Among the 24 Russians and 14 companies sanctioned by the Treasury there were seven oligarchs, people who have amassed vast fortunes in often shady circumstances thanks to their close ties with the Kremlin.
"I'm all in favor of striking back against these corrupt oligarchs," said Mark Galeotti, a senior researcher at the Institute of International Relations in Prague. "But if we think this is going to make Putin think twice, that's a big mistake."
Among those named was Oleg Deripaska, a man known not just for the billions he accrued as an aluminum magnate but also because of his ties to former Trump campaign chairman Paul Manafort.
Another, Kirill Shamalov, is reportedly Putin's son-in-law and Russia's youngest billionaire thanks to his large stake in the petrochemical giant Sibur.
Igor Rotenberg is the son of Arkady Rotenberg, Putin's childhood friend and erstwhile judo sparring partner.

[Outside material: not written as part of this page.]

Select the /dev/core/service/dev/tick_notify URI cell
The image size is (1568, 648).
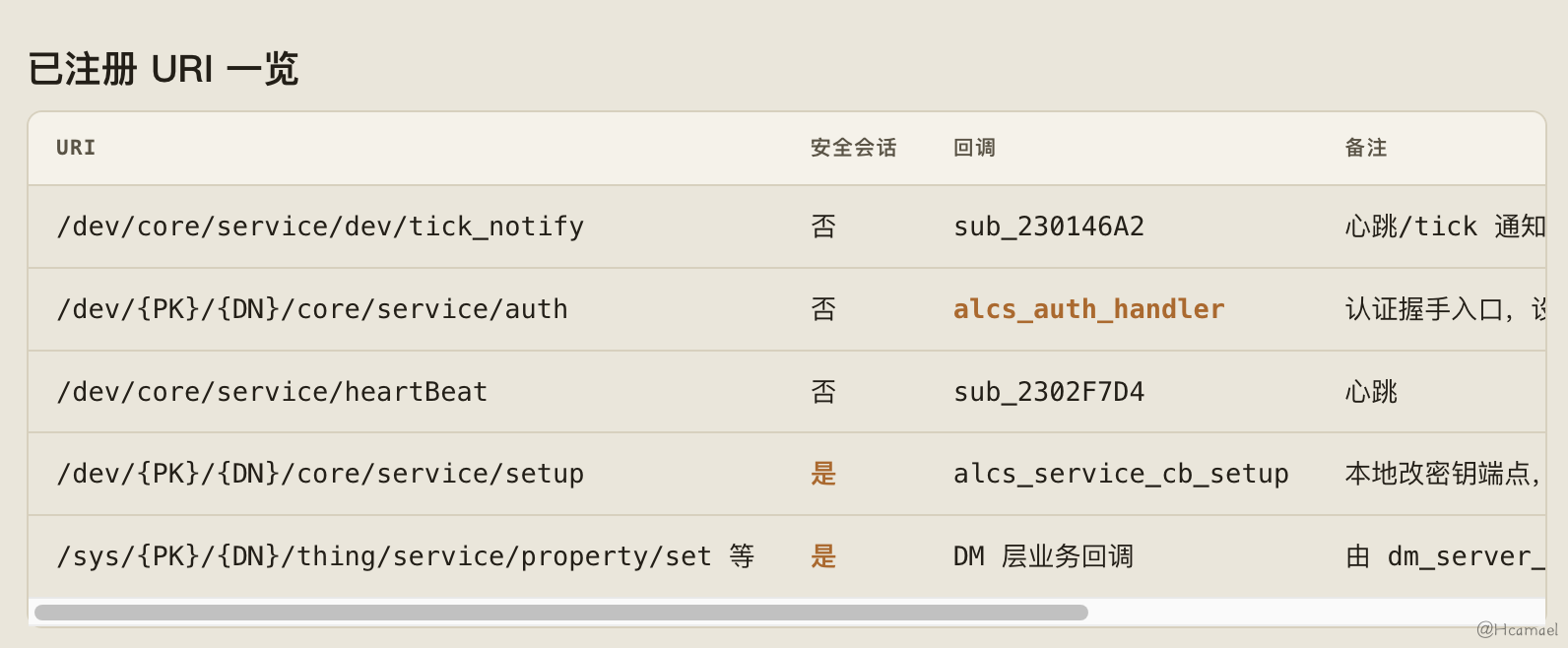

Also sanctioned were Vladimir Bogdanov, Suleiman Kerimov, Andrei Skoch and Viktor Vekselberg.
They were punished because of what the Treasury called Russia's "malign activity around the globe," namely its actions in Ukraine, Syria, and its attempts to meddle in Western elections, including in the U.S.
"The Russian government operates for the disproportionate benefit of oligarchs and government elites," the Treasury said, adding that these people "who profit from this corrupt system will no longer be insulated from the consequences of their government's destabilizing activities."
Pressuring Putin's rich friends equates to pressuring Putin — at least that's the theory.
"The guys we're talking about now, they are very, very rich, but they do not have power over the Kremlin."